1) Vérifiez votre convention collective
En matière de prévoyance, l'employeur doit vérifier si sa convention collective ou son accord de branche prévoient des garanties minimums. Selon le baromètre CTIP/Crédoc 2009, les dirigeants d'entreprise apprécient la mise en place d'un accord professionnel de prévoyance: pour 59% des sondés, il est moins cher grâce à la mutualisation des entreprises de la profession, est simple à mettre en place (57%) et permet de créer une forme de solidarité entre tous les salariés d'un même secteur d'activité (55%).
2)Optez pour la décision unilatérale de l'employeur
Si l'employeur décide seul d'instaurer des garanties collectives pour l'ensemble de ses employés ou pour une ou plusieurs catégories d'entre eux, il ne doit pas oublier d'informer par écrit les salariés concernés. Il est recommandé de mentionner dans ce document les collèges de personnel qui vont bénéficier du contrat collectif, les cotisations et leur répartition entre le salarié et l'employeur, le nom et les coordonnées de l'assureur ainsi que quelques dispositions légales comme le mécanisme de réévaluation des cotisations ou les possibilités d'exclusion. Grâce à une liste d'émargement, l'employeur apportera la preuve qu'il a bien communiqué ces informations à ses collaborateurs, ce dont il est légalement tenu. Certains salariés ont la possibilité de refuser d'adhérer au régime souscrit. C'est le cas des salariés présents dans l'entreprise avant la mise en place du contrat collectif. Les travailleurs saisonniers, les salariés sous CDD, les bénéficiaires d'une couverture complémentaire dans le cadre de la CMU ou d'un autre emploi peuvent ne pas souscrire au dispositif. En revanche, les salariés recrutés après la mise en place de la couverture et qui appartiennent à une catégorie de personnelle concernée n'auront pas d'autre choix que d'adhérer à la couverture.

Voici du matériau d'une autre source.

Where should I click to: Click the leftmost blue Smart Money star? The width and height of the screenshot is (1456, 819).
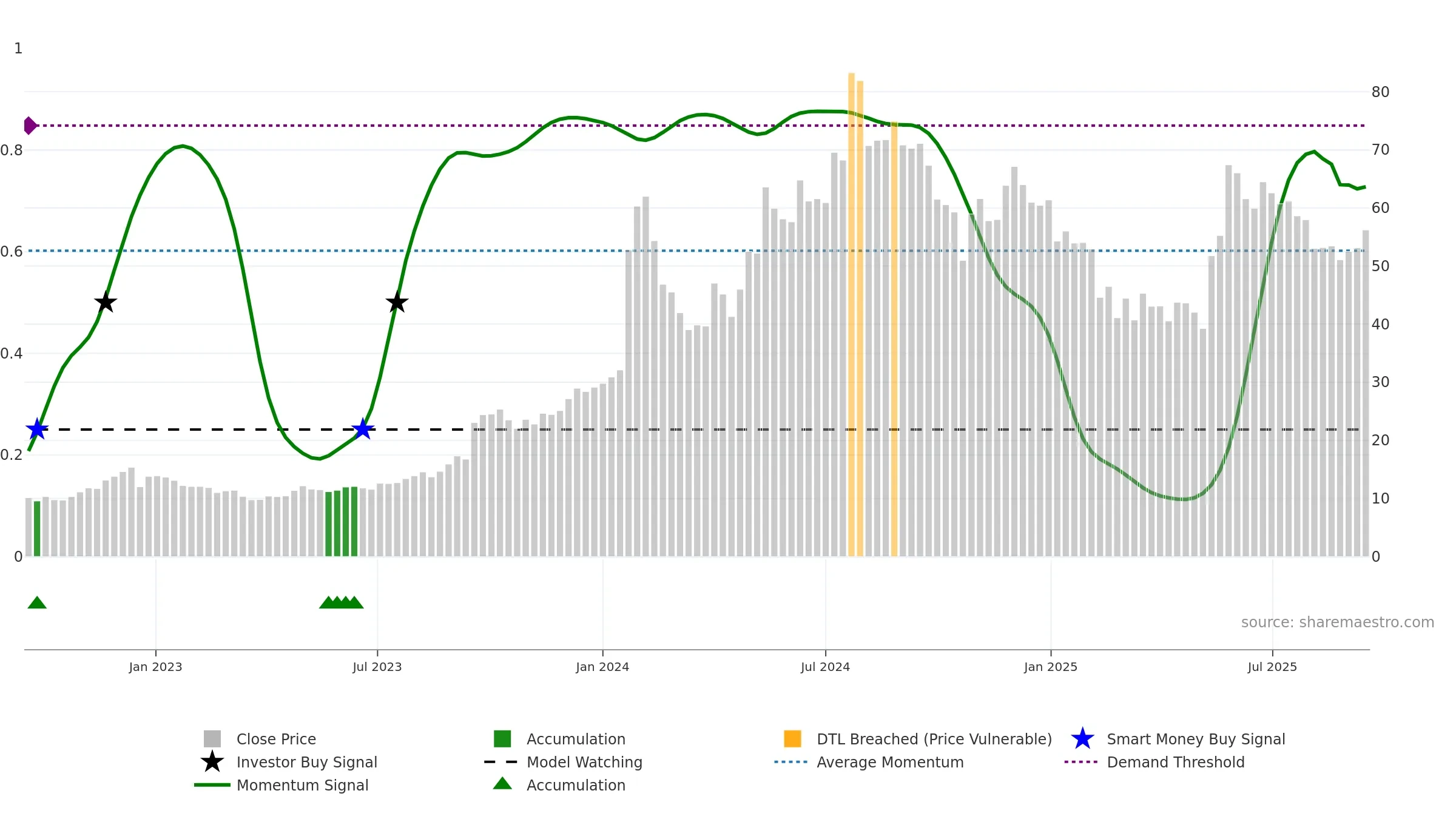(x=37, y=429)
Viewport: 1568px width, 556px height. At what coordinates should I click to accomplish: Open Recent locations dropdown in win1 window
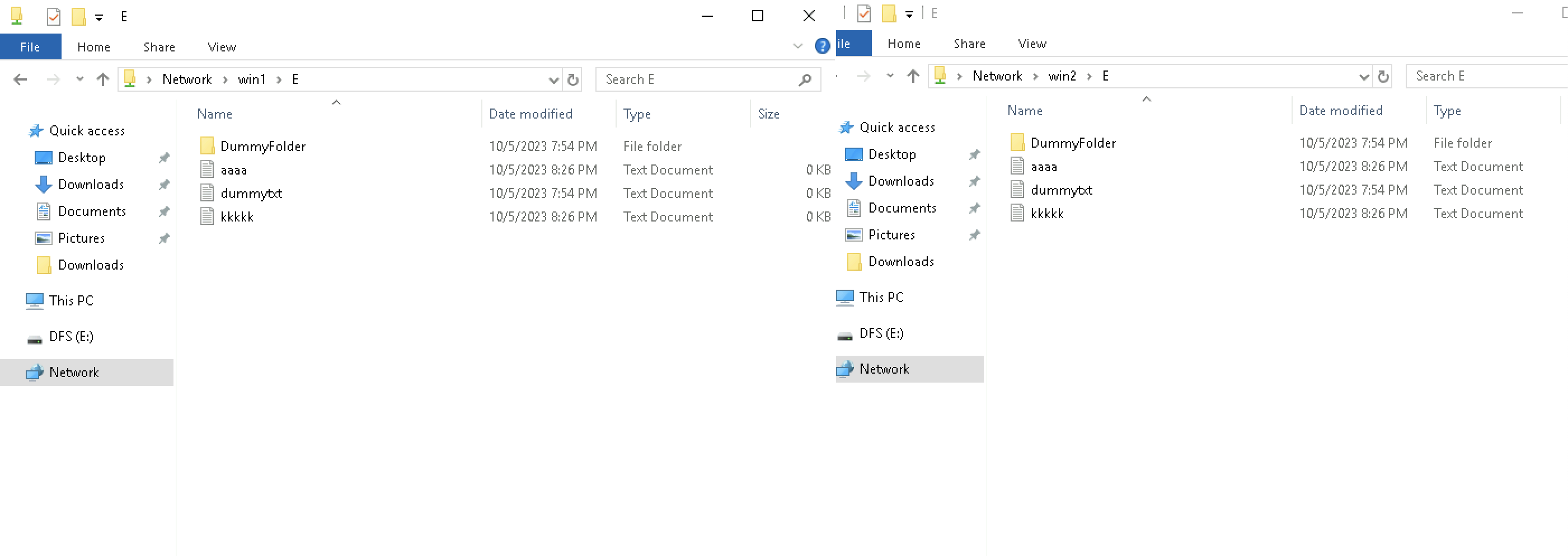(79, 79)
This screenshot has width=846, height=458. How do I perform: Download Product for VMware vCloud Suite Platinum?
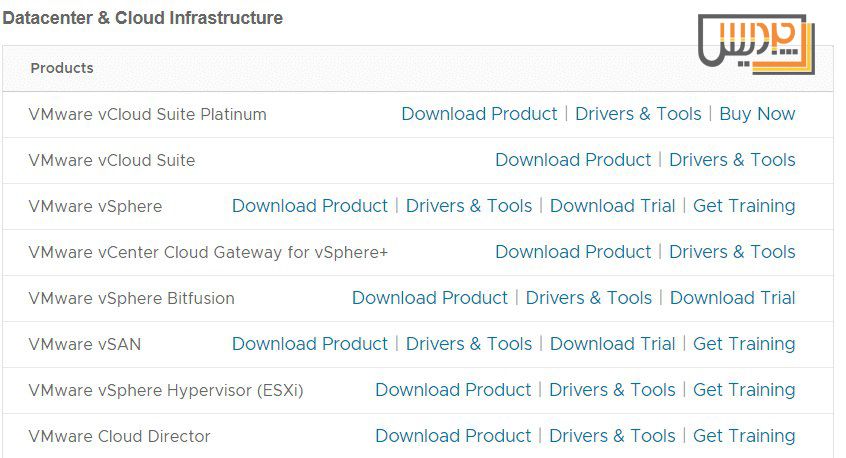[479, 114]
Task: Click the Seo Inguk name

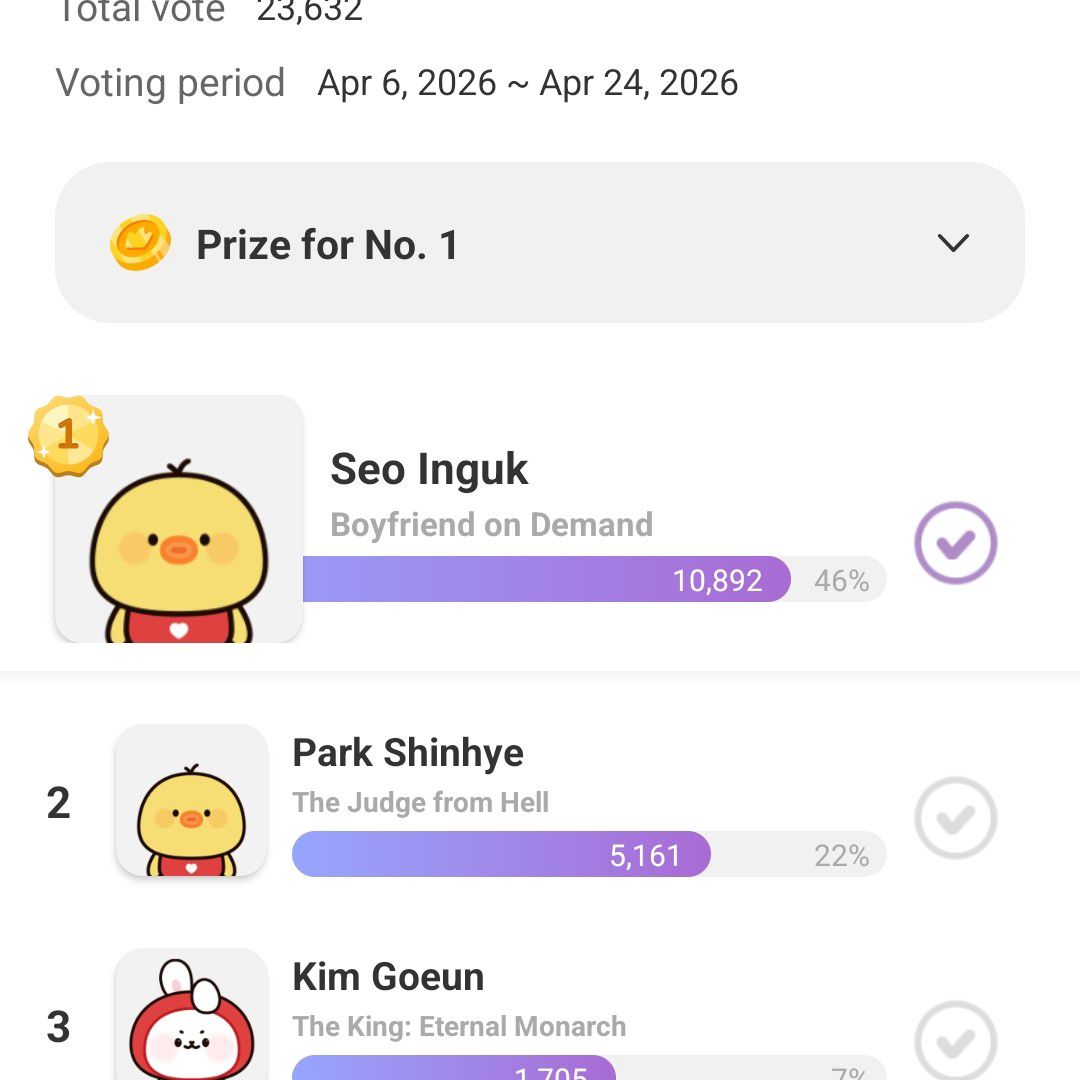Action: pyautogui.click(x=429, y=469)
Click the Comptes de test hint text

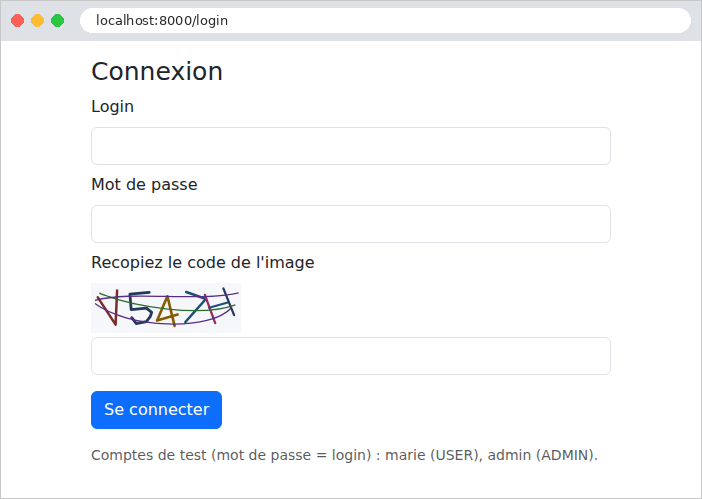tap(344, 455)
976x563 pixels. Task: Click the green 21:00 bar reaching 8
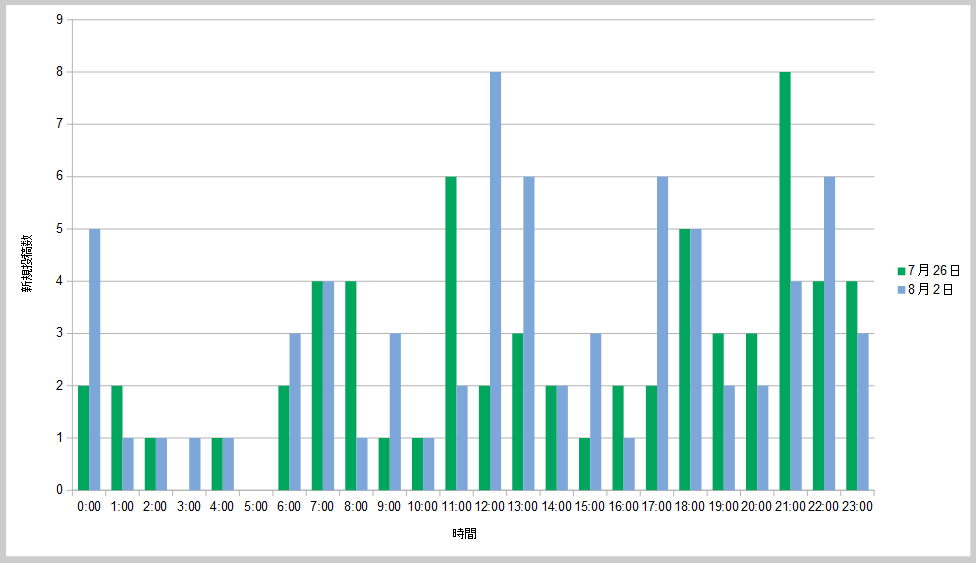[785, 281]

3) ou pour un accord d'entreprise
Contrairement à la décision unilatérale de l'employeur, tous les salariés sont priés d'adhérer au dispositif et l'employeur n'a pas d'obligation d'information. L'accord d'entreprise résulte d'une négociation entre l'employeur et les salariés ou leurs représentants (organisation syndicale, délégués du personnel ou salarié mandaté par un syndicat). Les syndicats majoritaires ou les délégués du personnel disposent d'un droit d'opposition. Une fois signé, l'accord doit être transmis à la direction du travail et l'employeur est tenu de mettre à disposition des collaborateurs qui le demandent une copie de l'accord.
4) ou par référendum
Généralement rédigé par le chef d'entreprise, l'accord est soumis au vote des salariés, suffrage qui est soumis aux mêmes règles en terme de délais et d'affichage que les opérations électorales ordinaires dans l'entreprise. Pour être adopté, le projet doit être ratifié par la majorité des salariés concernés.